Picture this: you’re gliding across a stunning blue ocean, the sun warming your skin, a light breeze brushing your face—the kind of day every kayaker dreams of. But for Adrian Simancas and his father, Dell, what started as a peaceful paddle turned into a scene straight out of a nightmare.
“I closed my eyes, and when I opened them again, I realised I was inside the whale’s mouth,” Adrián told the BBC.
According to the Associated Press (AP), last Saturday, while kayaking in Bahía El Aguila, near the San Isidro Lighthouse in Chile’s Strait of Magellan, the father and son experienced an unbelievable encounter. Out of nowhere, a massive humpback whale breached the surface, and within seconds, Adrián and his bright yellow kayak disappeared into its mouth.
For those few terrifying seconds, Adrian believed it was over. “I thought I was dead. I thought it had eaten me, that it had swallowed me,” he later told AP. But just as quickly as he’d been taken, the whale let him go.
The entire ordeal unfolded right in front of Dell, who was only a few metres away. Heart racing but trying to stay calm, he continued filming while calling out to his son, “Stay calm, stay calm.”

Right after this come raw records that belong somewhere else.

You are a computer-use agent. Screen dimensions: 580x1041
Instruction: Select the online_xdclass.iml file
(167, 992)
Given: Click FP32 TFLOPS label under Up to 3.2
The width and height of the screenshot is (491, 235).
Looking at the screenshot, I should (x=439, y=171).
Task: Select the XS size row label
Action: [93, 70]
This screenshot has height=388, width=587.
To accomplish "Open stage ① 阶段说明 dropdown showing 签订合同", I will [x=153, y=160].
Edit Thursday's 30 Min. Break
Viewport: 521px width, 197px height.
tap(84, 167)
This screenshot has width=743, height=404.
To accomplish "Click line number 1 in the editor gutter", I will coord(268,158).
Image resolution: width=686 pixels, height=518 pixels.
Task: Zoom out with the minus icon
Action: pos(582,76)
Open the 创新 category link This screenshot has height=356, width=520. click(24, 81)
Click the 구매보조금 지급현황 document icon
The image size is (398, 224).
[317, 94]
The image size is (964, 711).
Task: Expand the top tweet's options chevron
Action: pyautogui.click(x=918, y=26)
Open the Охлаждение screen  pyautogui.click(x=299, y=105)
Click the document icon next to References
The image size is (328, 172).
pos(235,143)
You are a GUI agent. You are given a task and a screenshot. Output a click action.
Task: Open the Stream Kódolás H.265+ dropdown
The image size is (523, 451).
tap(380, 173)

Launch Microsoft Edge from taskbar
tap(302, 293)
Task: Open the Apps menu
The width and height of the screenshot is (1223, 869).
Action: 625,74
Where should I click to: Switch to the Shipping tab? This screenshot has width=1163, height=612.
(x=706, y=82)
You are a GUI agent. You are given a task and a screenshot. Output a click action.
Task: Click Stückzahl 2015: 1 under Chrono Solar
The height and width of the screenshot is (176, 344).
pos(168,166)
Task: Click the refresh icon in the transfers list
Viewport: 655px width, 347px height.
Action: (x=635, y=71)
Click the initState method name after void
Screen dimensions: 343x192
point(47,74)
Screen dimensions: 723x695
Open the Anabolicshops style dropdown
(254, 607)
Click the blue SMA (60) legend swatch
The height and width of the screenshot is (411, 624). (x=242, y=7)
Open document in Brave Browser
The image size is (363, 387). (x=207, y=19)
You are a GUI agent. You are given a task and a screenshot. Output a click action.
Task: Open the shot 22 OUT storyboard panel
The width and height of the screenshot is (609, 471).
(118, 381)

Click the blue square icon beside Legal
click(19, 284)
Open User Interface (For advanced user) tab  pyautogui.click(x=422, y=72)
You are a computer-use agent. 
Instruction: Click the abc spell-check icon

When Adrian resurfaced, reality hit him hard. His first thoughts weren’t just about himself but about his father. “I was scared that something might happen to my father too, that we wouldn’t reach the shore in time, or that I would get hypothermia,” he said.
That brief brush with the whale could have easily turned tragic, but both father and son made it back to shore safely. And though Adrian is still shaken, their story has since gone viral, reminding everyone just how unpredictable and powerful nature can be.
Watch the chilling video:
Reacting to the viral video, one user wrote, “I have so many words he actually been inside of a fish‘s mouth. I wonder how he felt for that split second.”
Another user said, “lol what a life story to tell people, ‘I was once swallowed by a whale’.”
A third user commented, “That was the calmest reaction to watching your boy get eaten by a giant animal that travels in pods.”
Many people shared their fear of the ocean, citing incidents like this as a reminder of why the open water makes them so uneasy. A user wrote, “Thats why I don’t mess with the ocean.”